Teflon bulge: after treatment (5 of 5)
Strobe light, open phase of vibration, showing how the airstream delivered to the cords is now much less obstructed. Compare with photo 2.
Vocal cord flaccidity correlates to some degree with atrophy of the muscle comprising them. Bowing also accompanies flaccidity most of the time. It is possible to have bowed/slender vocal cords that are not particularly flaccid—they still vibrate with good firmness and resilience. Similarly, vocal cords that appear to have good bulk (and are not atrophied) can nevertheless have a flaccid vibratory pattern. Photos below show the visual findings of flaccidity as distinct from bowing and atrophy. Voice manifestations of flaccid vocal cords are similar to bowing in cases such as:
Loss of “edge”
Reduced ability to be heard in noisy places
Reduced vocal endurance (The voice becomes fuzzier or raspier and more air-wasting as the day progresses and the atrophied muscles tire).
This is a descriptive term to specify that the vocal cords are not matching in a straight line, with only a thin dark line between them at the moment of pre-phonation. Instead, the cords become gently concave or bowed outwards. At the moment of pre-phonation, there is a wider, oval slit between the cords.
Bowing can be physiologic, asymptomatic, and a genetic “given.” In this physiologic type, the bowing will be subtle to mild and there will be good vibratory pattern. When moderate or severe, bowing may more likely be the result of aging, vocal disuse, Parkinson’s disease, or other conditions. Moderate and severe bowing correlate with a degree of vocal cord atrophy and the vibratory pattern can be more flaccid.
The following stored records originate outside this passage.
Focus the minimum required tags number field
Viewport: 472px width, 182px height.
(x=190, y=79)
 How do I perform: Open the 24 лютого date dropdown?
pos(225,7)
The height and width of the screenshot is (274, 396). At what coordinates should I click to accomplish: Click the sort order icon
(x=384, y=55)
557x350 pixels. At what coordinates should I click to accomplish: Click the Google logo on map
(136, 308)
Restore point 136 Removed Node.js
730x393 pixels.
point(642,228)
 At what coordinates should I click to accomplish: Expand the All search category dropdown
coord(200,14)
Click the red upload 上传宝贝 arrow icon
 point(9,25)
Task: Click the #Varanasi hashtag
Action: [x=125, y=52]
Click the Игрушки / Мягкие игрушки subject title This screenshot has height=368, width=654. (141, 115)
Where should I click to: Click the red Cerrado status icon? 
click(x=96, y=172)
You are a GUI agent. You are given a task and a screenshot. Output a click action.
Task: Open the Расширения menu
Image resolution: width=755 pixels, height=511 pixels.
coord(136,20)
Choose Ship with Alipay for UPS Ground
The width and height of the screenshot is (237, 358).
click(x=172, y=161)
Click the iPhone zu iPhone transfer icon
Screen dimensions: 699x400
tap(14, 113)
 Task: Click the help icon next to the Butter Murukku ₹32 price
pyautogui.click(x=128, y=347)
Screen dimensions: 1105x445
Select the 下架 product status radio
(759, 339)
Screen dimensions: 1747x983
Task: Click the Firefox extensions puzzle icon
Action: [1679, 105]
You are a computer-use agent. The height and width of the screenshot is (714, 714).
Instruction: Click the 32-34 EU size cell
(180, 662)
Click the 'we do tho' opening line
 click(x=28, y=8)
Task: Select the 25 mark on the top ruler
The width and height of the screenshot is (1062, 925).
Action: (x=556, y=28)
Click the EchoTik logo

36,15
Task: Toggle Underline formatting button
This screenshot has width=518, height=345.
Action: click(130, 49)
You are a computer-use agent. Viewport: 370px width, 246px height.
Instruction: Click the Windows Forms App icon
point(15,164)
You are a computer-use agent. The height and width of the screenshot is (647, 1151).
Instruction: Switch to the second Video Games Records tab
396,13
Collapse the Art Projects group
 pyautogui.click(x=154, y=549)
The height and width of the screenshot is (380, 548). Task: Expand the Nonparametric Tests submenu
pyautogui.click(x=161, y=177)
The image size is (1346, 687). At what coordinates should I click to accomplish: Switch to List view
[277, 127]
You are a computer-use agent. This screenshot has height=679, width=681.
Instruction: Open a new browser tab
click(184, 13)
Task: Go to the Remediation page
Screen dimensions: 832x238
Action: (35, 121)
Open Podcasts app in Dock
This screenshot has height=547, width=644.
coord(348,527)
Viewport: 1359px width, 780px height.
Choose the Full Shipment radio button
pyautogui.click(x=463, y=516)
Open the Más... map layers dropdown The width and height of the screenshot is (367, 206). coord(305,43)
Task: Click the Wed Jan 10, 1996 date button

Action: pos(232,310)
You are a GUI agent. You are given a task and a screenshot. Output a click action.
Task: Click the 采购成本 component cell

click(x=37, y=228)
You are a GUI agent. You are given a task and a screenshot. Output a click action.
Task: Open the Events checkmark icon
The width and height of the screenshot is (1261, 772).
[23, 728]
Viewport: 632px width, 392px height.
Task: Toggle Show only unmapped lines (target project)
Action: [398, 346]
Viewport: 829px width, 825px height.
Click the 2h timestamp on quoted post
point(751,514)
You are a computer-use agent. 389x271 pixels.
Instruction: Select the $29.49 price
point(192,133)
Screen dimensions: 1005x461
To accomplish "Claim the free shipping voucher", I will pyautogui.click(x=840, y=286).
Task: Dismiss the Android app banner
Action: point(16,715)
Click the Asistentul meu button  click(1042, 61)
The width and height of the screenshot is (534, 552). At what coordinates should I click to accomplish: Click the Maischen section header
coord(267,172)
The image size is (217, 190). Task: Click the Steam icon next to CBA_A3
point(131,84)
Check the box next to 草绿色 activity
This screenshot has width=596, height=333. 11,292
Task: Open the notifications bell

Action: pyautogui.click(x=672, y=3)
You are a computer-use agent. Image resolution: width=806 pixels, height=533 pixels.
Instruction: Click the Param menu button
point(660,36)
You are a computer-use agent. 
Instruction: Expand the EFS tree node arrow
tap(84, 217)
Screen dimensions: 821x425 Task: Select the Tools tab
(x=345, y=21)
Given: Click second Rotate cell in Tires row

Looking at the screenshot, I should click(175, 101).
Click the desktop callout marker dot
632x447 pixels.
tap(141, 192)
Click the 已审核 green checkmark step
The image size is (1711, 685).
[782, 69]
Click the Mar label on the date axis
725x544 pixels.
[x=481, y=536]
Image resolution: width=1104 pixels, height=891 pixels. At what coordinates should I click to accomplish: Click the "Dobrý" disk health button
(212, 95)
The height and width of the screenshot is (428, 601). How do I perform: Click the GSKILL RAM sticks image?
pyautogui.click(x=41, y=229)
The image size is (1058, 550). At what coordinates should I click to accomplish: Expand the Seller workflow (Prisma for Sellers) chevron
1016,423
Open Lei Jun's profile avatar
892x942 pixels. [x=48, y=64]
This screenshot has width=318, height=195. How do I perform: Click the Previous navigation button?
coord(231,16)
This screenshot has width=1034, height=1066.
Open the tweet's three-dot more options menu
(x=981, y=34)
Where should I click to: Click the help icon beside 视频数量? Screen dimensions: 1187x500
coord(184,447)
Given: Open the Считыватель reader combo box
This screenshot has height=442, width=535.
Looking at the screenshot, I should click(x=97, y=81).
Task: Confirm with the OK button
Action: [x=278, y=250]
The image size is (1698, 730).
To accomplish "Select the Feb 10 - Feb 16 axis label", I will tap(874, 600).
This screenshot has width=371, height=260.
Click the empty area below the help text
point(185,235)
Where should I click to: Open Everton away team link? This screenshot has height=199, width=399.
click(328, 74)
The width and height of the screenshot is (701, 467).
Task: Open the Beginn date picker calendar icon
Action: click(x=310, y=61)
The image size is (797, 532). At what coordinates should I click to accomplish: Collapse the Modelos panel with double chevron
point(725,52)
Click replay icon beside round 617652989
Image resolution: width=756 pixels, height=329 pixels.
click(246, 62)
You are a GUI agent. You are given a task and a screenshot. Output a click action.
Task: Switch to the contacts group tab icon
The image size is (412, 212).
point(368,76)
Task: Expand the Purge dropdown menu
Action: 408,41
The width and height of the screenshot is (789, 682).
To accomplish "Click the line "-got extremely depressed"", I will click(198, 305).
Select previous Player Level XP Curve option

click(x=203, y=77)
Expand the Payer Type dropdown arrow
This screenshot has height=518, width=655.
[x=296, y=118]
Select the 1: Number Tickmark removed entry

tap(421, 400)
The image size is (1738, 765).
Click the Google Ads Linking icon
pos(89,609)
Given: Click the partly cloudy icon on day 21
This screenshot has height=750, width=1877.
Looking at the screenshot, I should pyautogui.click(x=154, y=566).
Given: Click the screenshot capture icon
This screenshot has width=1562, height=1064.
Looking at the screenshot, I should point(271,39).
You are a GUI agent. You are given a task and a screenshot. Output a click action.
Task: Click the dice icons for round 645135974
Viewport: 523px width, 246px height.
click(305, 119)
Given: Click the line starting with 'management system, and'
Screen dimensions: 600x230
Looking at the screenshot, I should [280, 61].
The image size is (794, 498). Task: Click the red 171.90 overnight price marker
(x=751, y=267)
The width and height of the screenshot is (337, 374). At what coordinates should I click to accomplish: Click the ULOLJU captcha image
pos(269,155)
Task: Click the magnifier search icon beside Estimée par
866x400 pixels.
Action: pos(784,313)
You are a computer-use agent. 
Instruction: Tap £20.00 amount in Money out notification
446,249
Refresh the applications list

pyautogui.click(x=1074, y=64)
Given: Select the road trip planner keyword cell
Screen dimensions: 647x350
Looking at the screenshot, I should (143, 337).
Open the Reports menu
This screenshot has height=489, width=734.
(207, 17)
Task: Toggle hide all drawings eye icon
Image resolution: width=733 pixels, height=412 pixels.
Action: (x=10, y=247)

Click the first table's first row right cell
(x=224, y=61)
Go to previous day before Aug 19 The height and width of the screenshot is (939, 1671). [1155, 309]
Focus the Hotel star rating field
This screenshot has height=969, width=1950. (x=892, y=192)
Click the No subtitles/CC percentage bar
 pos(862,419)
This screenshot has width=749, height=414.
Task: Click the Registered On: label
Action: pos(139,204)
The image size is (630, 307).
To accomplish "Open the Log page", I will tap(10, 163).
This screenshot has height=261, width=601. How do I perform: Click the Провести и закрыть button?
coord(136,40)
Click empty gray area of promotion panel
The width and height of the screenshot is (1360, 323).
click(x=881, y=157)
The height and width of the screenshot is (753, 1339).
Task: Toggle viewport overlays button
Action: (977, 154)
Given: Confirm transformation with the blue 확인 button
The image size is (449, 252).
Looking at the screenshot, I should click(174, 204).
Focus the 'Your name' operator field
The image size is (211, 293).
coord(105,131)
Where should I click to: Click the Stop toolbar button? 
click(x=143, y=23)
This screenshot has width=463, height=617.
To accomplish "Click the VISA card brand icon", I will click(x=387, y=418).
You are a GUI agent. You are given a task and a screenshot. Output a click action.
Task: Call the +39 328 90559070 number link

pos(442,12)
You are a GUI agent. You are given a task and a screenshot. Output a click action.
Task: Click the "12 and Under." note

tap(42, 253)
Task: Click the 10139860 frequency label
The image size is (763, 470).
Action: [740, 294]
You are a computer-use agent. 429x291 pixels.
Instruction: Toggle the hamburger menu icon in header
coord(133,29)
The voice tends to have a soft-edged quality, a little higher in pitch than normal, and can fade with use. Voice building is the primary treatment, but very occasionally severe bowing is treated with bilateral vocal cord implants.
Vocal Cord Bowing
Bowing of vocal cords and effect of pitch
Four views of vocal cord bowing in the same person
Red herring capillary ectasia and mucosal injuries
Glottic furrow—not just bowing and not glottic sulcus
Voice building is the process of adding strength to the voice by using a variety of tasks that tax its strength capabilities. The idea is that over time the larynx will rise to the challenge and adapt to increased demands, much as might happen to the arms as a result of a weight-lifting regimen. Sometimes the voice building regimen is very simple and “do-it-yourself”; other times it is more sophisticated and requires the assistance of a speech pathologist who is singing voice qualified.